Inside, I faced a torrent of katakana. Much of it was immediately comprehensible as conveying English. I much pity foreigners who do not share the advantage of English. One word I took to be “disservice,” although this seemed a little abrupt and unfriendly in the context. I presently concluded that it was “day service.” “Silver service” I had less trouble with, though it could have signified “tableware.” I knew that my bus pass was known as an“silver pass” with reference to the hue of my hair. Doubtless in this instance too it had reference to my silvery tresses. Receptivity to outside influences would be all to the good if excesses were not so troublesome. English has on the whole been more receptive than the continental languages. German has remained German and French has remained French, and English has taken without reserve from the classical language and from French. A result is that English has probably the richest and most varied of any vocabulary in the world.

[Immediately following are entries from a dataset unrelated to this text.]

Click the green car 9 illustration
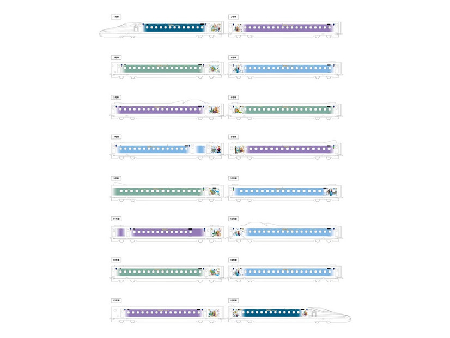click(167, 191)
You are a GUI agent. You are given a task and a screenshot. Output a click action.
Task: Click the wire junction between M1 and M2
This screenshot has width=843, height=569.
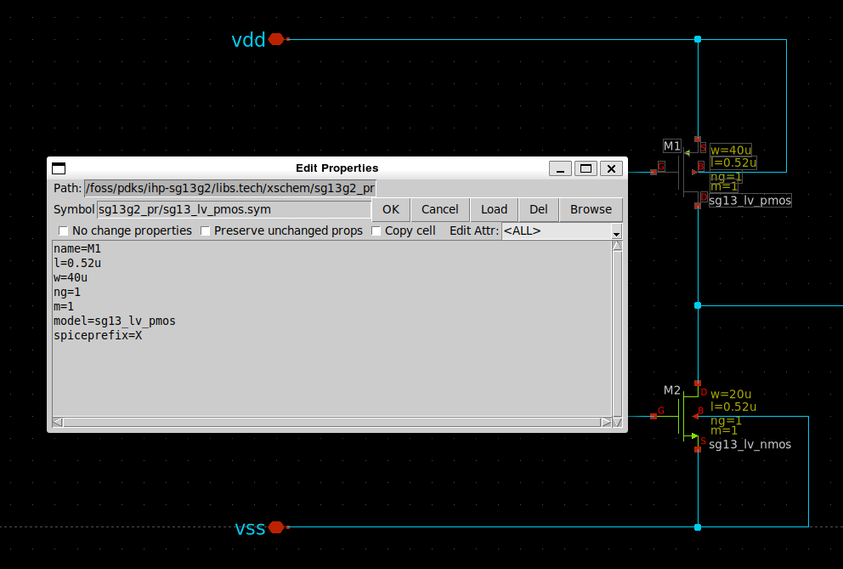pos(698,304)
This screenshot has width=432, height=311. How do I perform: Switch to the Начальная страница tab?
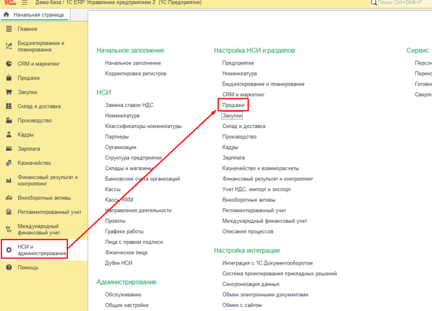(35, 15)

When the borrowing began, French was much the more sophisticated of the two languages. The case was similar with Japanese and Chinese when the former started borrowing from the latter. I think the Japanese made a big mistake with borrowing from English. At first, they translated the new vocabulary into their kind of Chinese. This worked on the whole rather well. One can readily guess the meaning of denwa, for instance, from the characters. The mistake was converting to katakana. So, I have a modest proposal. How would it be to leave borrowed words in the Roman alphabet? This might offend adherents of the Cyrillic and Greek alphabets, but their resentment would not have much occasion to show itself. It might initially be a trial for Japanese typesetters, but they are ingenious fellows, and they would soon be performing with ease and aplomb.